Note that when iterating over a collection, the order of documents is undefined.
To establish an explicit and deterministic order for the documents, use a
SORT
operation in addition.
Data in collections is stored in documents, which are JSON objects. Each document potentially has different attributes than other documents. This is true even for documents of the same collection.
It is therefore quite normal to encounter documents that do not have some or all
of the attributes that are queried in an AQL query. In this case, the
non-existing attributes in the document are treated as if they would exist
with a value of null
. This means that comparing a document attribute to
null
returns true
if the document has the particular attribute and the
attribute has a value of null
, or that the document does not have the
particular attribute at all.
For example, the following query returns all documents from the collection
users
that have a value of null
in the attribute name
, plus all documents
from users
that do not have the name
attribute at all:
FOR u IN users
FILTER u.name == null
RETURN u
Furthermore, null
is less than any other value (excluding null
itself).
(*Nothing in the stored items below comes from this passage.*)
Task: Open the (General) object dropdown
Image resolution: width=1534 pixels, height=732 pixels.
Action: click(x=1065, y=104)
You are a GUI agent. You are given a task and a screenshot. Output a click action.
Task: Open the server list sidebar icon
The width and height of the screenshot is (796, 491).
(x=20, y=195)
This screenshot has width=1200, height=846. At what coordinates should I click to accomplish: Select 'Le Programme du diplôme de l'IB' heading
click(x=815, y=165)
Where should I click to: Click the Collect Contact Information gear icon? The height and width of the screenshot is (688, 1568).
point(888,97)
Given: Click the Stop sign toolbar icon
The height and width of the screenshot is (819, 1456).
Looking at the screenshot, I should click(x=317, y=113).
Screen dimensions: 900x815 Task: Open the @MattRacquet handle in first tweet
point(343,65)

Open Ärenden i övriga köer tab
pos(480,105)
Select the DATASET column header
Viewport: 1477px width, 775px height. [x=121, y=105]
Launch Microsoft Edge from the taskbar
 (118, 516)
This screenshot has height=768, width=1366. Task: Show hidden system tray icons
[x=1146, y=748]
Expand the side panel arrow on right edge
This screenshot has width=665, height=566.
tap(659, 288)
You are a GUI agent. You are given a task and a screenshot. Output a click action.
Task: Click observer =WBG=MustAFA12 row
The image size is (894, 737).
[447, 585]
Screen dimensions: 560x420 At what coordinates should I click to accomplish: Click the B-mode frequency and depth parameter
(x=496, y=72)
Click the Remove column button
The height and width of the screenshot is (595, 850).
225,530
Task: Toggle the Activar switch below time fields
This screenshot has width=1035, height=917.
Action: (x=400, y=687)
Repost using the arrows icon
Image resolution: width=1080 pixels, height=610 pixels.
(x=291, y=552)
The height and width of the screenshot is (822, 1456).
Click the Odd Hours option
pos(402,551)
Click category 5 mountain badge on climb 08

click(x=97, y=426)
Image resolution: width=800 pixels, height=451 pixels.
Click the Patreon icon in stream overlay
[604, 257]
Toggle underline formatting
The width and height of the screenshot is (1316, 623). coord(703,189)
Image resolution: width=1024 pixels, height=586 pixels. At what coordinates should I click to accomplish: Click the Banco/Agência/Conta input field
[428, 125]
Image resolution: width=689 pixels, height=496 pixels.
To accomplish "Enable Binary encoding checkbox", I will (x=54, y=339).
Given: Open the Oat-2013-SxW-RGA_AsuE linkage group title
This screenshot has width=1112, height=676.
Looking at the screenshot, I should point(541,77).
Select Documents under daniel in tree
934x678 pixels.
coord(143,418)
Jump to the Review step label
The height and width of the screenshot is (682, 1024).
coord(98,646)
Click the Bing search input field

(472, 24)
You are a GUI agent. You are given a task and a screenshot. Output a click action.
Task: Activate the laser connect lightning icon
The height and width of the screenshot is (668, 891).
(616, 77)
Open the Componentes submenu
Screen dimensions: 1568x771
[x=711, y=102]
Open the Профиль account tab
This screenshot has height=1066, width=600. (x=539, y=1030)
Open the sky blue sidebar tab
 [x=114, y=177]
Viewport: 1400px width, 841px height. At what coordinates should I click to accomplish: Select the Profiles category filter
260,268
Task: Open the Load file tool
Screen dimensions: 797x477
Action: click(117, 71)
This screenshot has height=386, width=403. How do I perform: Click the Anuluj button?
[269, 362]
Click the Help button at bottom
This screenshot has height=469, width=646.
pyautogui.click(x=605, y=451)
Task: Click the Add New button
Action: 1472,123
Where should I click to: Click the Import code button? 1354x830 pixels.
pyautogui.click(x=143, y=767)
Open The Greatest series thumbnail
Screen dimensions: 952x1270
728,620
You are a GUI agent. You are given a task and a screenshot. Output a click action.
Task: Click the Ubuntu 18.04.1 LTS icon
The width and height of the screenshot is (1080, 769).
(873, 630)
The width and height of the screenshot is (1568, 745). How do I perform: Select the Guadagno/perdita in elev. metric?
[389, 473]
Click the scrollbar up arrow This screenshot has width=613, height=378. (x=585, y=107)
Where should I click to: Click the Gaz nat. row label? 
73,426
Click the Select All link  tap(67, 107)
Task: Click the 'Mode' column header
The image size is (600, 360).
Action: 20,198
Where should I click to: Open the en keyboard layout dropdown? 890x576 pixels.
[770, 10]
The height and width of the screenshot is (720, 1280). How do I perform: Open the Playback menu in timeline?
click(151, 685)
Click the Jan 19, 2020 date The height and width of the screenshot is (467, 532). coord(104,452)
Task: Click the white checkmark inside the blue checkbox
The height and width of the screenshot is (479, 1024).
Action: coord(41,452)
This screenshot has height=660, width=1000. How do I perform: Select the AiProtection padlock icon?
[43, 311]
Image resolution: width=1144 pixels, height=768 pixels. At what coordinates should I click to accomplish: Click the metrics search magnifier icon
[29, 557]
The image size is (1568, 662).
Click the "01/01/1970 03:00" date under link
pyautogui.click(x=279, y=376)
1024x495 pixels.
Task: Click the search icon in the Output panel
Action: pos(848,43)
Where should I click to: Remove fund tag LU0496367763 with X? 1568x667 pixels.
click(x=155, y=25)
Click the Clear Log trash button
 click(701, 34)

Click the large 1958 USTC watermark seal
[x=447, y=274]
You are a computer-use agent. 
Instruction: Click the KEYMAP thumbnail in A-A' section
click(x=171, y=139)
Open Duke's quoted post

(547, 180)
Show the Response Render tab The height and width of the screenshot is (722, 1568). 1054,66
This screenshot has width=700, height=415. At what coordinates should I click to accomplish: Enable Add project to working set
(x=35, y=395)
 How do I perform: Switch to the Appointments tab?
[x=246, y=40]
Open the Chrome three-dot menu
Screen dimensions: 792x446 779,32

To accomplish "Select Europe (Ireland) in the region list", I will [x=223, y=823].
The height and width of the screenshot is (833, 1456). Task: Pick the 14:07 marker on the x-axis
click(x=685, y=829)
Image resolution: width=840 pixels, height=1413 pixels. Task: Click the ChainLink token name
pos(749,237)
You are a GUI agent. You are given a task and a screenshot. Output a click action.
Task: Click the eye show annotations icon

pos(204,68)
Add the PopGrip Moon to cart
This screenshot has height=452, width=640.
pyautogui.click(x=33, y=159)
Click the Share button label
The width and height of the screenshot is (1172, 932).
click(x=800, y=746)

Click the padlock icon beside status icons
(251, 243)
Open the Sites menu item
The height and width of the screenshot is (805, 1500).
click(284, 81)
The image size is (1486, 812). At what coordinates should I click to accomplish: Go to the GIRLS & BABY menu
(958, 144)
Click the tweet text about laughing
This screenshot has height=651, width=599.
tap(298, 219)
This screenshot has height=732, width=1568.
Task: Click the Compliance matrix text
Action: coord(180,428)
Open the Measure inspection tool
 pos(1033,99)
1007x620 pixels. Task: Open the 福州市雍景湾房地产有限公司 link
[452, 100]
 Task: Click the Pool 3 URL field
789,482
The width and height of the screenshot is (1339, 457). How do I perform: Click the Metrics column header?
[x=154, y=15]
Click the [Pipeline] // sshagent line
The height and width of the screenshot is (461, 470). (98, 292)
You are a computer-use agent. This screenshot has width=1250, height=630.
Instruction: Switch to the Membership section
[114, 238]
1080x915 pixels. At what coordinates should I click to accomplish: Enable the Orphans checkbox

That
means documents with non-existing attributes may be included in the result
when comparing attribute values with the less than or less equal operators.
For example, the following query returns all documents from the collection
users
that have an attribute age
with a value less than 39
, but also all
documents from the collection that do not have the attribute age
at all.
FOR u IN users
FILTER u.age < 39
RETURN u
This behavior should always be taken into account when writing queries.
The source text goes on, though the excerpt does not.